Managing Partner Grant Thornton Indonesia, Johanna Gani mengatakan, dengan populasi besar dan pertumbuhan ekonomi baik, Indonesia berpotensi menjadi salah satu target utama serangan siber, khususnya oleh hacker atau peretas internasional.
Apalagi berdasarkan laporan Indonesia Security Incident Response Team on Internet Infrastructure Coordinator Center (ID-SIRTI/CC) menyebutkan jumlah serangan dari luar Indonesia lebih dari 205 juta serangan sepanjang 2017, dengan serangan paling banyak berasal dari malware.
"Terpenting untuk menyadari bahwa setiap bisnis tidak pernah bisa 100 persen aman dari serangan siber dan tingkat toleransi risiko yang dimiliki pelaku bisnis juga berperan besar terhadap strategi perusahaan menghadapi serangan siber," kata Johanna, dalam keterangannya, Jumat, 26 Oktober 2018.
Menurutnya, dengan teknologi yang selalu berubah, serangan siber ikut beradaptasi dengan cepat, tanpa mengenal batasan fisik, lokasi, dan waktu. Dengan begitu bisnis harus memiliki strategi manajemen risiko kuat, yang selaras dengan strategi bisnis lebih luas untuk memitigasi risiko di masa depan.
Berdasarkan laporan Grant Thornton International Business Report (IBR) 2018 telah terjadi perubahan signifikan pandangan para pimpinan senior korporasi terhadap bagaimana serangan siber akan memengaruhi dan berdampak bisnis mereka.

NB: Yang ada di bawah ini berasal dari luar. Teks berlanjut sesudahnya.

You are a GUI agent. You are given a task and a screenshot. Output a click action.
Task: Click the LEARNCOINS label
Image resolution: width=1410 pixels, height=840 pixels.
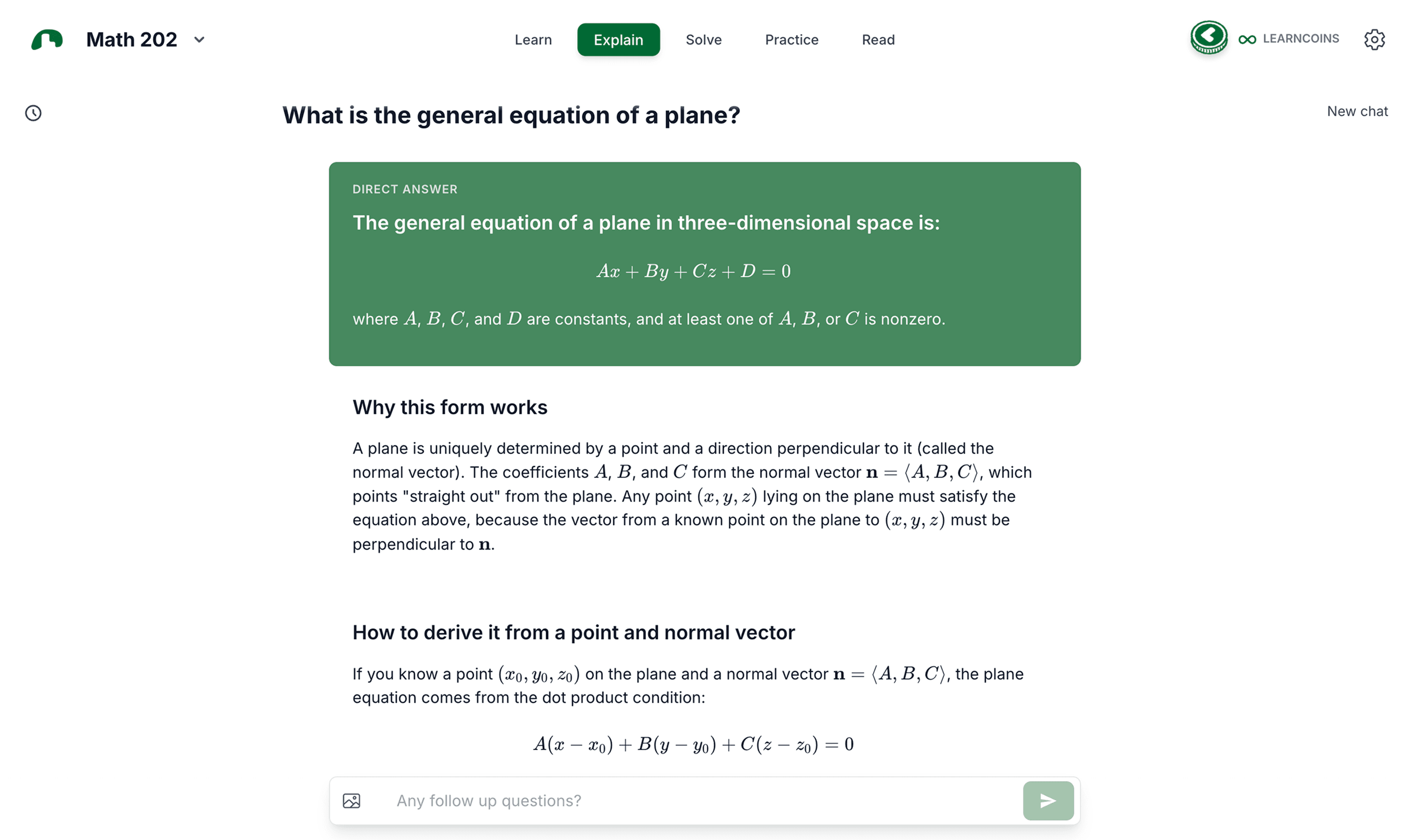(x=1300, y=39)
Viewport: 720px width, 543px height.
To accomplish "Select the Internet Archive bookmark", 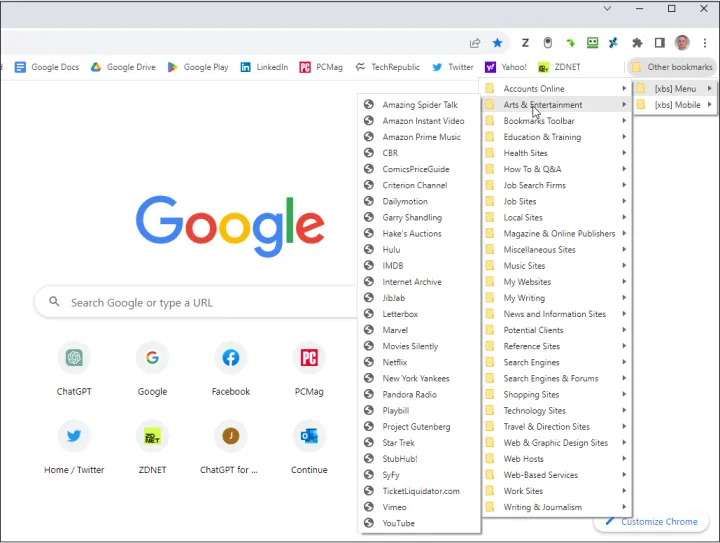I will pyautogui.click(x=411, y=282).
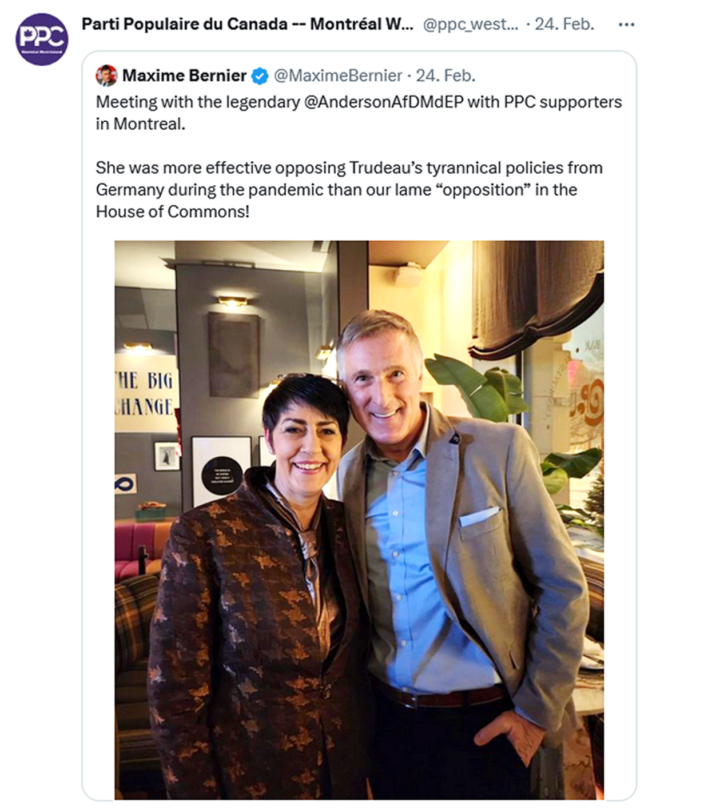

Sebagai contoh terhadap waktu manajemen terkuras sebesar 29,9 persen, di mana ini lebih tinggi dari hasil IBR 2016 yang hanya 26 persen. Kemudian dampak hilangnya reputasi 22,3 persen, serta biaya penanggulangan 18,4 persen.
Meski jumlah serangan siber secara global belum meningkat secara dramatis seperti pada tahun lalu, laporan IBR mencatat ada kenaikan serangan sebesar 6,8 persen sejak 2015. Alhasil, dampaknya terhadap pendapatan usaha korporasi relatif kecil, yang mana dilaporkan terjadi penurunan pendapatan korporasi sebesar 1-2 persen akibat serangan siber.